Work to complete: Once the line containing "Given: Open Zee Em's red profile avatar" is found in the entries below, reproduce it and every line after it, stopping at and including the line containing "The image size is (1024, 721)."; reproduce nothing else, and keep each line exact.

Listed records:

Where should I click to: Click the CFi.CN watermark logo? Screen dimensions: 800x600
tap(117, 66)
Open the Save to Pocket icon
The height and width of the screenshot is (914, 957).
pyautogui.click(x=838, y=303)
---
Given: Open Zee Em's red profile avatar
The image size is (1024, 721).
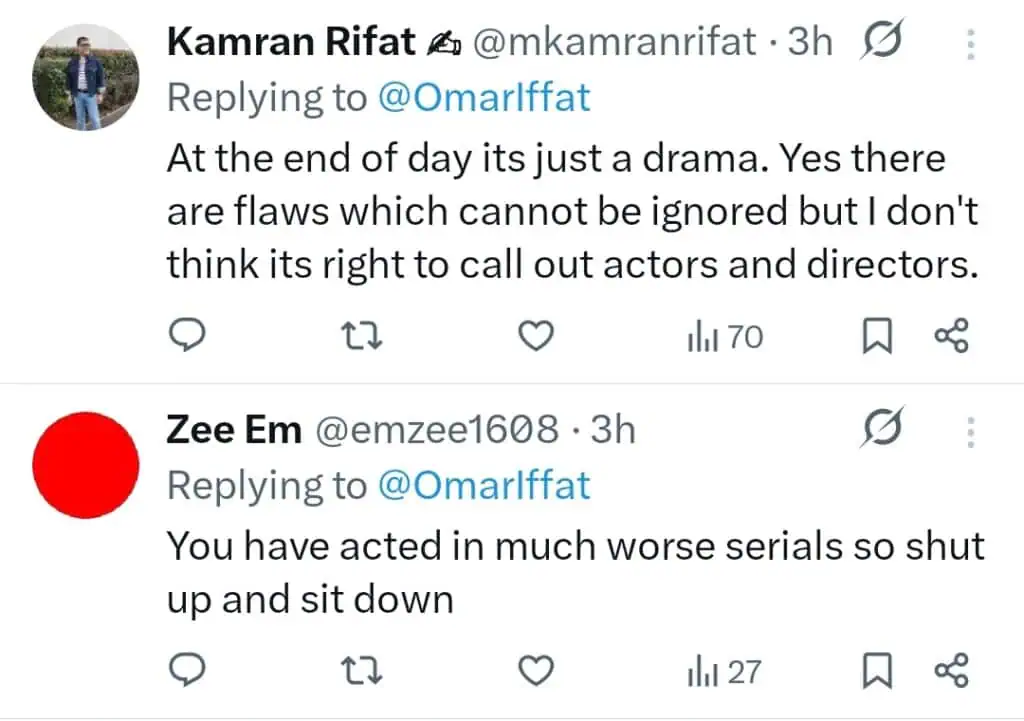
* * *
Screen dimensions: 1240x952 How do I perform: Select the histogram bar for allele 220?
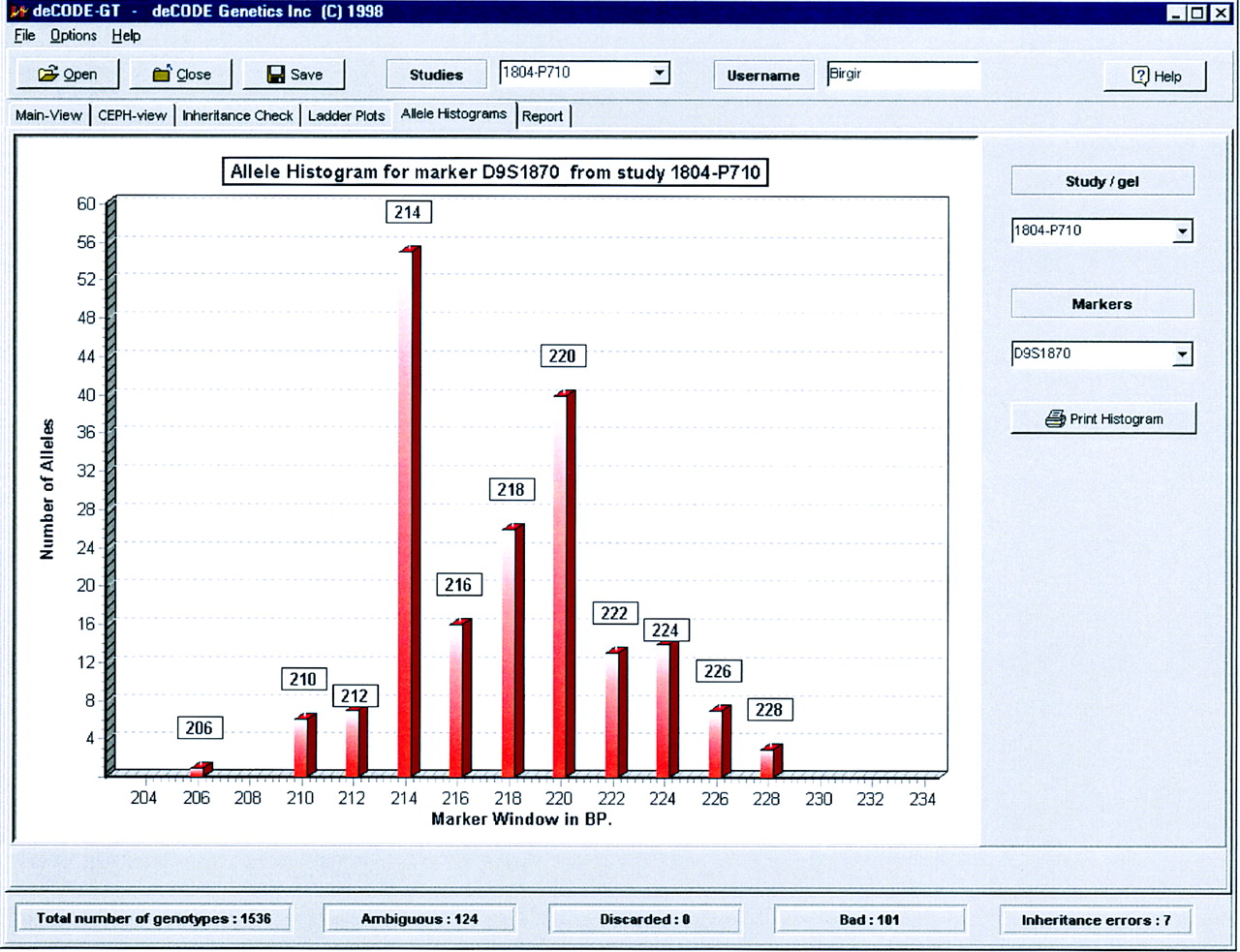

Response:
Given: Open Zee Em's red profile avatar
The image size is (1024, 721).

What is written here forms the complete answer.